Data for the task:
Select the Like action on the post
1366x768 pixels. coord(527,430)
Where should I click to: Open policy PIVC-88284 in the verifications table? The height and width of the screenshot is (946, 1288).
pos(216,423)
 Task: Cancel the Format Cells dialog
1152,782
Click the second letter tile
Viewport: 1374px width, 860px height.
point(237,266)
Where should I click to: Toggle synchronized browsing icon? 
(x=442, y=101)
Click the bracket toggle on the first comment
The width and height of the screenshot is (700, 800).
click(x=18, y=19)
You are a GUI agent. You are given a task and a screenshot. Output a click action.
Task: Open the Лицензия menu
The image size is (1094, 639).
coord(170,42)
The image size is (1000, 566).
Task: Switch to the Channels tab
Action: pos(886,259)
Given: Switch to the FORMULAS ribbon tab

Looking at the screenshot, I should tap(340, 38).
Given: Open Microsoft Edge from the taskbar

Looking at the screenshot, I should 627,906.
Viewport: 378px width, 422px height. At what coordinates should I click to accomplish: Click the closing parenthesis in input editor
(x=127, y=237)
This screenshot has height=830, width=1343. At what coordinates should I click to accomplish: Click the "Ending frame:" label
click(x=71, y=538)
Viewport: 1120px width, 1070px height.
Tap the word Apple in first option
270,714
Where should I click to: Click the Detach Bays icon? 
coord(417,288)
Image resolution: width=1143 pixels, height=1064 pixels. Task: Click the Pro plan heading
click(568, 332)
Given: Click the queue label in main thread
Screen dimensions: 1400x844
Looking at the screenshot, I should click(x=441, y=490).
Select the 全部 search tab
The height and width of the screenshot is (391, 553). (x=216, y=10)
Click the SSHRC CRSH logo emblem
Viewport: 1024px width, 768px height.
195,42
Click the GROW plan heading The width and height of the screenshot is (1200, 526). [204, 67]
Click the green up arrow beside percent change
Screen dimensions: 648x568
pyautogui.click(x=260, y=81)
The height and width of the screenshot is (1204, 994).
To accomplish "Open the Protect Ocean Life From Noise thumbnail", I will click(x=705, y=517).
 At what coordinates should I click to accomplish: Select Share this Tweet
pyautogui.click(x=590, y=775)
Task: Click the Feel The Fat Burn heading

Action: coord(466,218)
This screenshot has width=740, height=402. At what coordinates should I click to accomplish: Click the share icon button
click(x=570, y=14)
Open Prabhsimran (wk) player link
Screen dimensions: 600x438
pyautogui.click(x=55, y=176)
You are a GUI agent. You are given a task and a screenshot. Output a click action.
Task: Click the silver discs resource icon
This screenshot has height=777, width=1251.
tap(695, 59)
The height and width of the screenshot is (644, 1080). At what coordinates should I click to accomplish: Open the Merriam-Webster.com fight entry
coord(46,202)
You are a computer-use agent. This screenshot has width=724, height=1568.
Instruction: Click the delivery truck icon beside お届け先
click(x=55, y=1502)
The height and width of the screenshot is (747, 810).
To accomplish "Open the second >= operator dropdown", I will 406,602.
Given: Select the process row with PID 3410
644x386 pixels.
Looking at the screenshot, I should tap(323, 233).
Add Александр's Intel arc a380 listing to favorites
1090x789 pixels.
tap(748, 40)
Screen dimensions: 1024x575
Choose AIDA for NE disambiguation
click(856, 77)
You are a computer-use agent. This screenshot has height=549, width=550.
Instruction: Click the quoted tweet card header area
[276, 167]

Directions for this task:
Your answer should be a number alone, please: the count of lines in the listing where the word "computer" appears.

Task solution:
2